Interestingly, the effects promoting metastasis were relatively modest when compared to the base rate of seeding. This observation suggests that certain genetic or non-genetic drivers of the metastatic process might not be accounted for in the model. Alternatively, this could also indicate that primary tumor cells may inherently possess a propensity to metastasize, as suggested by Klein (2020). Lastly, metMHN suggests that upon the seeding of metastases, the accumulation rates of many mutational events tend to decrease. This pattern could imply that once the metastatic process is initiated and in progress, there is diminished pressure for further mutational driver alterations, compared to the initial stages of primary tumorigenesis (Dymerska and Marusiak 2024).
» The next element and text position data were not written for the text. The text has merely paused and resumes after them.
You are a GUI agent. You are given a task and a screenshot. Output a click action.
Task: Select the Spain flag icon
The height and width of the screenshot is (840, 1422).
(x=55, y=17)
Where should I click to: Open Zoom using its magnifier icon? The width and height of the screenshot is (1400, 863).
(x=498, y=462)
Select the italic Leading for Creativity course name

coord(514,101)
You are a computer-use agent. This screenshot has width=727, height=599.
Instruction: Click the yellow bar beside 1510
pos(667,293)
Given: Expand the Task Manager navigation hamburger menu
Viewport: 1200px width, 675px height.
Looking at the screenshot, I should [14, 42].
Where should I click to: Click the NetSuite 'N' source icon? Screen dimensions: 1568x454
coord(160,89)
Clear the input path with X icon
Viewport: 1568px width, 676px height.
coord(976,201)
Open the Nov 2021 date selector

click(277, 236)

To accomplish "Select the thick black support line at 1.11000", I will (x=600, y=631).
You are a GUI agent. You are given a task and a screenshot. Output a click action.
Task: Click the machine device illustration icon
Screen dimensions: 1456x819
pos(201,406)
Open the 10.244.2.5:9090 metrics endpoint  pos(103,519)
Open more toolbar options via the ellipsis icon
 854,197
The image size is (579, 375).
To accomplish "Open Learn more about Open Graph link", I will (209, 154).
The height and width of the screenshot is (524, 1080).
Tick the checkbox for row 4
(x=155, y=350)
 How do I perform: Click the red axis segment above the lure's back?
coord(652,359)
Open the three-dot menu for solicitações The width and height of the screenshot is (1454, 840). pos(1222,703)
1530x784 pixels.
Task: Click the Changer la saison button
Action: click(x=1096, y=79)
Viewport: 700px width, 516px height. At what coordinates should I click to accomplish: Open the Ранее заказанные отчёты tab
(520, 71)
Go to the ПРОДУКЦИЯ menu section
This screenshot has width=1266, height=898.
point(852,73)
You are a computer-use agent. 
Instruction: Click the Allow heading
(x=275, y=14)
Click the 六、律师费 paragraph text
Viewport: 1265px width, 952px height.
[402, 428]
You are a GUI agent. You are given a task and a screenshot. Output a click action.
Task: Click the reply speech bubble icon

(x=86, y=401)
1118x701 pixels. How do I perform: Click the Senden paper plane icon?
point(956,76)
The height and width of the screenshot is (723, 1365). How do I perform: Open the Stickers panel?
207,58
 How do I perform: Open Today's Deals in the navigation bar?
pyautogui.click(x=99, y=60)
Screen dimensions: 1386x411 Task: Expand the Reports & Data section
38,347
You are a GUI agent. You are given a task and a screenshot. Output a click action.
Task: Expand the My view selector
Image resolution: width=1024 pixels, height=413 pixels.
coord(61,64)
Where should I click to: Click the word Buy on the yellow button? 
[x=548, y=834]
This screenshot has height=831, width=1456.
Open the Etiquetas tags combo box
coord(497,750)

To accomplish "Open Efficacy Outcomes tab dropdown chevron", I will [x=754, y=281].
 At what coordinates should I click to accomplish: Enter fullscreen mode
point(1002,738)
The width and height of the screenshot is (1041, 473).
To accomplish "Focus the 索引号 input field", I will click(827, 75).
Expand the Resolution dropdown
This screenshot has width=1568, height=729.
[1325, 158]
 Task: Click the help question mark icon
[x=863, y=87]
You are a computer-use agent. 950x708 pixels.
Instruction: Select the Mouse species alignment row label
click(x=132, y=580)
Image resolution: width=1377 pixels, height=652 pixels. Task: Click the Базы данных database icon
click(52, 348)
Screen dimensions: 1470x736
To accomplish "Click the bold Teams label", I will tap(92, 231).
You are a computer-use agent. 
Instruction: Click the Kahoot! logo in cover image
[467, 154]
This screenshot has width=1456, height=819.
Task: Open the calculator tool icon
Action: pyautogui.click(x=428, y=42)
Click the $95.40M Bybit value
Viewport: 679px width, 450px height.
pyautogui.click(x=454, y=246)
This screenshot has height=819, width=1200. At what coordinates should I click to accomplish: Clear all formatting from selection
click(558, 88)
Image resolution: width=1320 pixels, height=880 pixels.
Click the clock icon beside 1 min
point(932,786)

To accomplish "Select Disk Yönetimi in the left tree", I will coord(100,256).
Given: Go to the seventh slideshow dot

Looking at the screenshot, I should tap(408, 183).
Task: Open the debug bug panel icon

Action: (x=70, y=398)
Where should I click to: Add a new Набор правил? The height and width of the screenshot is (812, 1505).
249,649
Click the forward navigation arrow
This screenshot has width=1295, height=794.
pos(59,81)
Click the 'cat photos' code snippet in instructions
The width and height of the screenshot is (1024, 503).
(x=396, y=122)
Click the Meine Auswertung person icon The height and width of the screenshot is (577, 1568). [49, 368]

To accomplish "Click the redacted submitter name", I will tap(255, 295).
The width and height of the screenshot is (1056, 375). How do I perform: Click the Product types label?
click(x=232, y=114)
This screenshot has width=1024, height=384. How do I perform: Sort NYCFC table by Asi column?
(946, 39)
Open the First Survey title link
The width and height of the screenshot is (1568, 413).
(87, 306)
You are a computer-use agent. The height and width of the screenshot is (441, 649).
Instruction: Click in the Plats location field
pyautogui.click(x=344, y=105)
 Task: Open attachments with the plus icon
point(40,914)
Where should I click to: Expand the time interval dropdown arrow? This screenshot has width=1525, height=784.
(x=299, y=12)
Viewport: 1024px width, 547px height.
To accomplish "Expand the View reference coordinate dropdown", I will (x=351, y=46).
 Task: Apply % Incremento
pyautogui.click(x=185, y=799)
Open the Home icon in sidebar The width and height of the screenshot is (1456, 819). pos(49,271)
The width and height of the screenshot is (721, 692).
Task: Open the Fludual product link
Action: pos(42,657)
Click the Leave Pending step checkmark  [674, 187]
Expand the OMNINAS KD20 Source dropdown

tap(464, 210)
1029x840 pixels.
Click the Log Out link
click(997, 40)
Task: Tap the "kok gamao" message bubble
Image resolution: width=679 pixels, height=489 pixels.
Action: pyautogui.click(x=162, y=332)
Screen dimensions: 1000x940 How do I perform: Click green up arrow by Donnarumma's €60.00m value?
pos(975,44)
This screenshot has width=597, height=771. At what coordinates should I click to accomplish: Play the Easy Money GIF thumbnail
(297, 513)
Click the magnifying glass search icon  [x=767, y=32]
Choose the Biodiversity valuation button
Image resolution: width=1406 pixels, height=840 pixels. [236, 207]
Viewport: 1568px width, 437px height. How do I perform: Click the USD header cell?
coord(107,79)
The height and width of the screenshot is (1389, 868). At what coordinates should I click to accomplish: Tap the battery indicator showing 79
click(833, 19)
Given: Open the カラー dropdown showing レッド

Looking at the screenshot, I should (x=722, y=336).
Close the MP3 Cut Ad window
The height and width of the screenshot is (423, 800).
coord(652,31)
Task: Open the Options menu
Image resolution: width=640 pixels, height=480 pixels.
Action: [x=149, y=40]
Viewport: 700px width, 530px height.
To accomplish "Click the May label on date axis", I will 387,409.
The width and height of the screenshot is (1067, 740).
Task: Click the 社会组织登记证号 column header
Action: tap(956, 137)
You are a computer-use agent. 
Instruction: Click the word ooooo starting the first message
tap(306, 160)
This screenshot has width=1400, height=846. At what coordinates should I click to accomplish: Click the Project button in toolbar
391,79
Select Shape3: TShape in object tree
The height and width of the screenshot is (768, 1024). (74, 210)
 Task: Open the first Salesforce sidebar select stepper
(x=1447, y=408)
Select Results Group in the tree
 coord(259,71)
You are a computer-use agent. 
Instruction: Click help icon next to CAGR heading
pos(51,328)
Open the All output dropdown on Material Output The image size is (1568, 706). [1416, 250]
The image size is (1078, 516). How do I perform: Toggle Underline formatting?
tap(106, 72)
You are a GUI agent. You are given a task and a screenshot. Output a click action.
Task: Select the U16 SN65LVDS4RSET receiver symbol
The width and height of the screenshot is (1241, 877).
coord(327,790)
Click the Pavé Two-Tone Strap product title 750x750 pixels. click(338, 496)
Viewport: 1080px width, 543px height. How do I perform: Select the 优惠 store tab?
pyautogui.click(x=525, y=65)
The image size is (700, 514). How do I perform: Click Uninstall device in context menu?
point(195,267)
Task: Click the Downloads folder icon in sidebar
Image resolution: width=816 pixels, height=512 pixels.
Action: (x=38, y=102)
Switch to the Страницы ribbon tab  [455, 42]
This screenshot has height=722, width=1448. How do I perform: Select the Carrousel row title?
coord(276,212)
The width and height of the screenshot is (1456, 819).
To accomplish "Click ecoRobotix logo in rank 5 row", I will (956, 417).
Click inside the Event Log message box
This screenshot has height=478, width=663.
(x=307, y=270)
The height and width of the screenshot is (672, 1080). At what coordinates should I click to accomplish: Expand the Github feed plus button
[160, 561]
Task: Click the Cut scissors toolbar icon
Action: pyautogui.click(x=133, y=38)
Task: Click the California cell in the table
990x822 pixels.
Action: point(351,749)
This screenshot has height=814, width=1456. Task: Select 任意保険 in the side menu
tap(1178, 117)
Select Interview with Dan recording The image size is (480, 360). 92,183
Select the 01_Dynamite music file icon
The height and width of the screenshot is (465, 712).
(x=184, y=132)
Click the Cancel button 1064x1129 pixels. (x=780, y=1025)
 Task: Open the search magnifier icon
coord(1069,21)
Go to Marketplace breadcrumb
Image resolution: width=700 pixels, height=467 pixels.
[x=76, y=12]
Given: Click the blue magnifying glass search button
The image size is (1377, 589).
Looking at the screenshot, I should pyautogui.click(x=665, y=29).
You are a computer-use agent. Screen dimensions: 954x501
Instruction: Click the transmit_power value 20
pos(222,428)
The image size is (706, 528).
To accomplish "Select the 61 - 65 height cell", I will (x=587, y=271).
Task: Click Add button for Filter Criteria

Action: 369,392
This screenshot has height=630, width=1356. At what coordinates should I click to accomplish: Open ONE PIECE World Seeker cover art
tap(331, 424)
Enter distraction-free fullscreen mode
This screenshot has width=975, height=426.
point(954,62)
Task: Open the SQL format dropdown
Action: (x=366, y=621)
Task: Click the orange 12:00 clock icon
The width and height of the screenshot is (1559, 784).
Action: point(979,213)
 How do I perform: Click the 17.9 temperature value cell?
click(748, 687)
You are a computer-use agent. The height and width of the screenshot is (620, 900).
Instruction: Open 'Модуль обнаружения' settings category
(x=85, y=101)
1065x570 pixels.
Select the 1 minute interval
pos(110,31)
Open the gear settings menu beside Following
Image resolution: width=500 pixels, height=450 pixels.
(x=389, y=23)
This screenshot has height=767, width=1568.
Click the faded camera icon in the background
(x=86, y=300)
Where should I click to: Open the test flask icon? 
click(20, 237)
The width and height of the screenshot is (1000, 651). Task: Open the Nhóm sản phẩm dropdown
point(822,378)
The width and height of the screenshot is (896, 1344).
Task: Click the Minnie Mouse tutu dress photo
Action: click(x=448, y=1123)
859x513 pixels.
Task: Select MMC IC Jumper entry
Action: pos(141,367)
Relative timing of progression events and seeding
We computed the most likely chronological sequences of events for 313 paired data points and 2,127 unpaired metastases, where we limited our analysis to cases where calculations were feasible. For the paired data points the orderings are branched, as exemplified in Fig. 3a. Prior to seeding, events happen jointly in the primary tumor. Upon seeding, the trajectory splits into a primary tumor branch and a metastasis branch (blue lower and red upper branches in Fig. 3a, respectively). The unpaired metastases’ orderings are linear.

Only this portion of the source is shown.